Stored data entries

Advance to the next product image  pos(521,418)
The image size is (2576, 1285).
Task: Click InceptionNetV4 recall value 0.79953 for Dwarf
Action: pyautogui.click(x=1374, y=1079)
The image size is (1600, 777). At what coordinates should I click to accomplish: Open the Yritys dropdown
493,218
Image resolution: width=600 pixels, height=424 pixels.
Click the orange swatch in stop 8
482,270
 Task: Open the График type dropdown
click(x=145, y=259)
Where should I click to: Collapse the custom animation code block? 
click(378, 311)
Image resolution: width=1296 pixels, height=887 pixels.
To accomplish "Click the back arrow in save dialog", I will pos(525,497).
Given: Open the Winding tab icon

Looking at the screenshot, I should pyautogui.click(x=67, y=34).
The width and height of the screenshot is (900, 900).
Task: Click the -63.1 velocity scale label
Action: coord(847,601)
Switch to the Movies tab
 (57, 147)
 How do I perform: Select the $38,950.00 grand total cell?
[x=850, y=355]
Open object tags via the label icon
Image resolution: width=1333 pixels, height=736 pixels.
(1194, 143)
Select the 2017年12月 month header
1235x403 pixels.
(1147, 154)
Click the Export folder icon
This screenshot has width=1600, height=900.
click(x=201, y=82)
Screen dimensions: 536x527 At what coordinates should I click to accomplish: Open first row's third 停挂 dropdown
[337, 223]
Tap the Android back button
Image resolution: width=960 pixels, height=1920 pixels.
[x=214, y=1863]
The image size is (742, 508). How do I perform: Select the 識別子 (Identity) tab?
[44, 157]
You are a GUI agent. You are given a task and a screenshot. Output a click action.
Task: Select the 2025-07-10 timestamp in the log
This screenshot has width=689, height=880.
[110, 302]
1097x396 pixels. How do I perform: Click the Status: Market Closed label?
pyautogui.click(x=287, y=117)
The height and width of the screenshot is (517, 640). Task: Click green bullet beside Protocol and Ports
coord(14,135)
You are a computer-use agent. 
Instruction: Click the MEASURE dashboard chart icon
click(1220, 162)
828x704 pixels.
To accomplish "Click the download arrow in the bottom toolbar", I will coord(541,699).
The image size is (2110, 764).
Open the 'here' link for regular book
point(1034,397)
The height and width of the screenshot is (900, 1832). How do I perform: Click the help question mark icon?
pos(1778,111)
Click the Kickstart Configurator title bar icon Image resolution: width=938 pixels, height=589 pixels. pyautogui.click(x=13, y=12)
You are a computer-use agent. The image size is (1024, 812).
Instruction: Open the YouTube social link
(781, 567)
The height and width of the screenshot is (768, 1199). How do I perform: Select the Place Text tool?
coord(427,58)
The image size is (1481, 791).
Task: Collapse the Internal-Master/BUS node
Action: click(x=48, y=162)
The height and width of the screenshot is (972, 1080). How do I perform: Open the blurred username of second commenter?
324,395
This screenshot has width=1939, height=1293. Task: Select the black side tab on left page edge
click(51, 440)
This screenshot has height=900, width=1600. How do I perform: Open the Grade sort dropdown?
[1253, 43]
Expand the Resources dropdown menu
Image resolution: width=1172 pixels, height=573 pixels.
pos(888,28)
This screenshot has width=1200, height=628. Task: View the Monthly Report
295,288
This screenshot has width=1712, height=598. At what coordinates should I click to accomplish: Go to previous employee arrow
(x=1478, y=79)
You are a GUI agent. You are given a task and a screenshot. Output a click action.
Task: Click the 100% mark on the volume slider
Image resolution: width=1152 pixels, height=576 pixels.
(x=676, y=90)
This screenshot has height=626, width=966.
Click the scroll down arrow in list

> What the exercise asks:
Answer with one number only, the count of lines in the entries above that hold the string "back".

> Solution:
2